The upside? The neuromorphic chip requires much less space than the hardware that runs deep learning algorithms. Forget supercomputers—these chips could one day run complex computations right on our handheld devices.
A Magnetic Boost
Meanwhile, in Boulder, Colorado, Dr. Michael Schneider at the National Institute of Standards and Technology also realized that the standard switching medium had to go.
“There must be a better way to do this, because nature has figured out a better way to do this,” he says.
His solution? Nanoclusters of magnetic manganese.
Schneider’s chip contained two slices of superconducting electrodes made out of niobium, which channel electricity with no resistance. When researchers applied different magnetic fields to the synapse, they could control the alignment of the manganese “filling.”

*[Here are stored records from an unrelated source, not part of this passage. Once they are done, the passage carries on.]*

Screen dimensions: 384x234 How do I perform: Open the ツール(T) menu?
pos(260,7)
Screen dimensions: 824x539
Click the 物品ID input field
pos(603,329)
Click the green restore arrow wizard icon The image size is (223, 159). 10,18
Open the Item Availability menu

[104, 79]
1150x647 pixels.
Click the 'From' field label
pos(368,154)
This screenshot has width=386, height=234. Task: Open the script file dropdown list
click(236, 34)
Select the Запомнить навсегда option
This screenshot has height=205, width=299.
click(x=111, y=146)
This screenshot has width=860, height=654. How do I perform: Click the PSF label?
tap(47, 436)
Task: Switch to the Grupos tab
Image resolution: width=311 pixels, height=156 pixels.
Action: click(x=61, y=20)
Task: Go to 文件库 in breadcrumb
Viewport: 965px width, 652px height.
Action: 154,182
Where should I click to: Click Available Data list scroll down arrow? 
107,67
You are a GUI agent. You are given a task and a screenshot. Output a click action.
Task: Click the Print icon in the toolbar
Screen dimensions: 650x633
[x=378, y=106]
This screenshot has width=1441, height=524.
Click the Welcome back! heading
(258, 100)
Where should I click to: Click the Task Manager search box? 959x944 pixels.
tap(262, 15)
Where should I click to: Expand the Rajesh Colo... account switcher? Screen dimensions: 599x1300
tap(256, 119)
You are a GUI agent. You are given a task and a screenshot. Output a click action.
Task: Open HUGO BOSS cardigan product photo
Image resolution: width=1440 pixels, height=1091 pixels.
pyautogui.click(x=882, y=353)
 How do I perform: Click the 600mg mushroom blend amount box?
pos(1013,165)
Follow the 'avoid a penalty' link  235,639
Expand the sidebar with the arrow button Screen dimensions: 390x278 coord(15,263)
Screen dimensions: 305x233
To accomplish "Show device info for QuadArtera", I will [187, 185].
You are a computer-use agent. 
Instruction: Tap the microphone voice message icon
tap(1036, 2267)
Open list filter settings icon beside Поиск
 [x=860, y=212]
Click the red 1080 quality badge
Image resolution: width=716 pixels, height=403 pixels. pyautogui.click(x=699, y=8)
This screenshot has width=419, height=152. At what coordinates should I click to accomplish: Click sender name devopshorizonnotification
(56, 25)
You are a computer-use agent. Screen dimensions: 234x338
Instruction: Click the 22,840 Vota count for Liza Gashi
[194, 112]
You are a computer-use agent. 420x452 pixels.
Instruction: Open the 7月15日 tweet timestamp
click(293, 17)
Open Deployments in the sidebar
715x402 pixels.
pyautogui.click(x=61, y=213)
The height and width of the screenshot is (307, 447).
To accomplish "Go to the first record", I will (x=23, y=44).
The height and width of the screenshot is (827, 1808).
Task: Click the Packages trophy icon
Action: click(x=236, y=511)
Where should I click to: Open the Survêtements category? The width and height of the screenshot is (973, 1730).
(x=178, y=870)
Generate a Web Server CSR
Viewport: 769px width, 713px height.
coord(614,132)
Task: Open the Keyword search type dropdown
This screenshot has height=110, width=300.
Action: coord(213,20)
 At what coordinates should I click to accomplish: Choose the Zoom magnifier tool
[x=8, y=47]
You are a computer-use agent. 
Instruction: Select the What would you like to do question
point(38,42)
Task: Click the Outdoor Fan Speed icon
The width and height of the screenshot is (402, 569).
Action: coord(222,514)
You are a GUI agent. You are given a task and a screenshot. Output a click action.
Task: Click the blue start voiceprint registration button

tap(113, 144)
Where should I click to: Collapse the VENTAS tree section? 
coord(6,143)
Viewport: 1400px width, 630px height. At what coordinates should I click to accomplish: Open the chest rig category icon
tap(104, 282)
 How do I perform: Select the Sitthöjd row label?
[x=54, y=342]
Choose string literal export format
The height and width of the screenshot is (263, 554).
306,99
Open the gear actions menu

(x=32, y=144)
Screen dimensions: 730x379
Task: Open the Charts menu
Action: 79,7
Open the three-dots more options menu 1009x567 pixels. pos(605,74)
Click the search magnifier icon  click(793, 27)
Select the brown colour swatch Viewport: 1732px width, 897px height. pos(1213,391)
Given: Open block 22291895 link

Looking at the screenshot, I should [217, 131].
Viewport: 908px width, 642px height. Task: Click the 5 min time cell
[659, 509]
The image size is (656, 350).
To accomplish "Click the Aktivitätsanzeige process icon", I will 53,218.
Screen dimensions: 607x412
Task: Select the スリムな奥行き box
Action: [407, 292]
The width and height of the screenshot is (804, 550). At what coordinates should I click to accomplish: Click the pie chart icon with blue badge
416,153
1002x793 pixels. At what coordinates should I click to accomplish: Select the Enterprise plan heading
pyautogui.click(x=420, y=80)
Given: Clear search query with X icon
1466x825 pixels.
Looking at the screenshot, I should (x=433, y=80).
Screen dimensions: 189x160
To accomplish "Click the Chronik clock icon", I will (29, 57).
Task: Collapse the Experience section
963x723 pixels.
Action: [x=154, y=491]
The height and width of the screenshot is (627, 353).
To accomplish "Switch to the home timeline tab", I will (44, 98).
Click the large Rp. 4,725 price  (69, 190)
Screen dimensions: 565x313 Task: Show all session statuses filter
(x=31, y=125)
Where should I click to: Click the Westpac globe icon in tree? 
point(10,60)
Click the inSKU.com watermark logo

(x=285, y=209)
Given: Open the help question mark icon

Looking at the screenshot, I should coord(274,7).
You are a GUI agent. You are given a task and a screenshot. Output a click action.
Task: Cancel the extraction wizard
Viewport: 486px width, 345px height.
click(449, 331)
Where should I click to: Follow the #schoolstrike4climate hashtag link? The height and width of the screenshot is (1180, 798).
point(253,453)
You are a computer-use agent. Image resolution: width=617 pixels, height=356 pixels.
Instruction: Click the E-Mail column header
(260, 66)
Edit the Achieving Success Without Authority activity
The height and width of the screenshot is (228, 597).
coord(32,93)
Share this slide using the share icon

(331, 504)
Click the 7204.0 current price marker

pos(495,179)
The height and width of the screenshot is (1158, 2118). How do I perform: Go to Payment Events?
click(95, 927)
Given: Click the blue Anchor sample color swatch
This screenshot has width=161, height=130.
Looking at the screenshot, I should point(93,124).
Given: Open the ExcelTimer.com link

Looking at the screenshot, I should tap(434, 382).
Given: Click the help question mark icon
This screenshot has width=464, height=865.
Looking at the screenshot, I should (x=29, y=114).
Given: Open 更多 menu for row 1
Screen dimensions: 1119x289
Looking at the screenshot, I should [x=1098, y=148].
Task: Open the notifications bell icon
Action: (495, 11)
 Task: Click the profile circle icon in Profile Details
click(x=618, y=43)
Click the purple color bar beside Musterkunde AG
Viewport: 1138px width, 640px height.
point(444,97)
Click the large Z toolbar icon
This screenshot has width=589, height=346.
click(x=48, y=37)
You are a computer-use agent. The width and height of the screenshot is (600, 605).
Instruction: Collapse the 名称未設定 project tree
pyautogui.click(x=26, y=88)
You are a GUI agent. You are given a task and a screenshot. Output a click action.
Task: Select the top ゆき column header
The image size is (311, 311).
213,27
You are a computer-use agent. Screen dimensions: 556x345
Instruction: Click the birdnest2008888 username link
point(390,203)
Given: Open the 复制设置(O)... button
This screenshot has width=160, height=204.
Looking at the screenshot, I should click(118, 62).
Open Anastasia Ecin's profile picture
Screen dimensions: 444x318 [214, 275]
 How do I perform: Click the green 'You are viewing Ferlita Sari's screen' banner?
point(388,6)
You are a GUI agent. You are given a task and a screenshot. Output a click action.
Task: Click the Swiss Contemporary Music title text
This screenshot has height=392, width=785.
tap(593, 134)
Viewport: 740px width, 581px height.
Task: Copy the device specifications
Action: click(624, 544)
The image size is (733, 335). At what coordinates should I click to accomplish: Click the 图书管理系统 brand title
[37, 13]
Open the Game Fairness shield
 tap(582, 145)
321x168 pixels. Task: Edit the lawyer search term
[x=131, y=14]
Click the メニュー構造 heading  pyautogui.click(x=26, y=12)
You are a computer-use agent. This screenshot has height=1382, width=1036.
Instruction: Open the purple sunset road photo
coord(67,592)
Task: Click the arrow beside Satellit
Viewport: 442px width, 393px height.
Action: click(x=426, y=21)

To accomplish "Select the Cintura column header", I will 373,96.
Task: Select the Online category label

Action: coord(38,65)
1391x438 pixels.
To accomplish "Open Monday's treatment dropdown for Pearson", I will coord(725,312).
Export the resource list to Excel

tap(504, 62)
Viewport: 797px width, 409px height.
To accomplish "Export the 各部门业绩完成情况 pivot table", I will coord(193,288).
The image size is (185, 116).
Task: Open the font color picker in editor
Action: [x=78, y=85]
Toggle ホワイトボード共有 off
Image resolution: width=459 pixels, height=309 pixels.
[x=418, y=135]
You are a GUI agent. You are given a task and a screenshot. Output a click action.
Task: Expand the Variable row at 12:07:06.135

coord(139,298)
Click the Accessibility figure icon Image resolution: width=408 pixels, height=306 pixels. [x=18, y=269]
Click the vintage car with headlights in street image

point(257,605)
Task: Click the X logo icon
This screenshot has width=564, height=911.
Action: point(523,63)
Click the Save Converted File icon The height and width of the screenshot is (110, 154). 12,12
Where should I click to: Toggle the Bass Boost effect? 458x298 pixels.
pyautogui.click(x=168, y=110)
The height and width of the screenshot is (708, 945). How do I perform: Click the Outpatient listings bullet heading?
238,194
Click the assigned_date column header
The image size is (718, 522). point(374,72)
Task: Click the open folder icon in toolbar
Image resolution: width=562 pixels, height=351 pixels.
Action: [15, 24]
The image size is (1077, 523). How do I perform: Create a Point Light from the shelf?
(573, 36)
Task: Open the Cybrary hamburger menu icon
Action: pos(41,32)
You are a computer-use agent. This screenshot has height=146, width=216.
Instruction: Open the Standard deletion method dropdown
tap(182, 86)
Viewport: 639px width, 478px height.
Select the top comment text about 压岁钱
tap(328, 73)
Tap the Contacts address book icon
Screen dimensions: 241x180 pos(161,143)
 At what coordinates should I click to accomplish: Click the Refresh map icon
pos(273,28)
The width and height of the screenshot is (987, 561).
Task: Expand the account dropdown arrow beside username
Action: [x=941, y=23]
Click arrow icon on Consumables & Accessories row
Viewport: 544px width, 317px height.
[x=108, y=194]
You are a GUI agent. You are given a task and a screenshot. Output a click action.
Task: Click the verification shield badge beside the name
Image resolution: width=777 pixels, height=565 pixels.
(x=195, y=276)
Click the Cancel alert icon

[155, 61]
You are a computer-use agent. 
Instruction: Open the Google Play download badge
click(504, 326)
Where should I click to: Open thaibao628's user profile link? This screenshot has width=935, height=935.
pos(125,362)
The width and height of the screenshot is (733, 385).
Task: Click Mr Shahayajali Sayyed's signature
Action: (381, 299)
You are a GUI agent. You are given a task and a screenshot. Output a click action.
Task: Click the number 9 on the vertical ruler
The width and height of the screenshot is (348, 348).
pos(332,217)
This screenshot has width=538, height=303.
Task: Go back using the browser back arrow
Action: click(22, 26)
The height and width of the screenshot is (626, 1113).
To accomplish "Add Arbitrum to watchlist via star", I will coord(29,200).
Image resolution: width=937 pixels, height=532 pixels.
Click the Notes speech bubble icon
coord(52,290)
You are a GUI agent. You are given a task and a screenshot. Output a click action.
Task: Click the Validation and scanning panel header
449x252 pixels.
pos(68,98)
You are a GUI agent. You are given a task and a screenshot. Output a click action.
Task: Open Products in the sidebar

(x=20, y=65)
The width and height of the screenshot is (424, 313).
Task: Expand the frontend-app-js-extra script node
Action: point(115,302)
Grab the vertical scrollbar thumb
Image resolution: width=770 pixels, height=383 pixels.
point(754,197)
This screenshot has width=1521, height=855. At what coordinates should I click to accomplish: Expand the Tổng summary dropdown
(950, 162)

The switch gave the chip a double boost. For one, by aligning the switching medium, the team could predict the ion flow and boost uniformity. For another, the magnetic manganese itself adds computational power. The chip can now encode data in both the level of electrical input and the direction of the magnetisms without bulking up the synapse.
It seriously worked. At one billion times per second, the chips fired several orders of magnitude faster than human neurons. Plus, the chips required just one ten-thousandth of the energy used by their biological counterparts, all the while synthesizing input from nine different sources in an analog manner.
The Road Ahead
These studies show that we may be nearing a benchmark where artificial synapses match—or even outperform—their human inspiration.
But to Dr. Steven Furber, an expert in neuromorphic computing, we still have a ways before the chips go mainstream.
Many of the special materials used in these chips require specific temperatures, he says. Magnetic manganese chips, for example, require temperatures around absolute zero to operate, meaning they come with the need for giant cooling tanks filled with liquid helium—obviously not practical for everyday use.
Another is scalability. Millions of synapses are necessary before a neuromorphic device can be used to tackle everyday problems such as facial recognition. So far, no deal.
But these problems may in fact be a driving force for the entire field. Intense competition could push teams into exploring different ideas and solutions to similar problems, much like these two studies.
If so, future chips may come in diverse flavors. Similar to our vast array of deep learning algorithms and operating systems, the computer chips of the future may also vary depending on specific requirements and needs.
It is worth developing as many different technological approaches as possible, says Furber, especially as neuroscientists increasingly understand what makes our biological synapses—the ultimate inspiration—so amazingly efficient.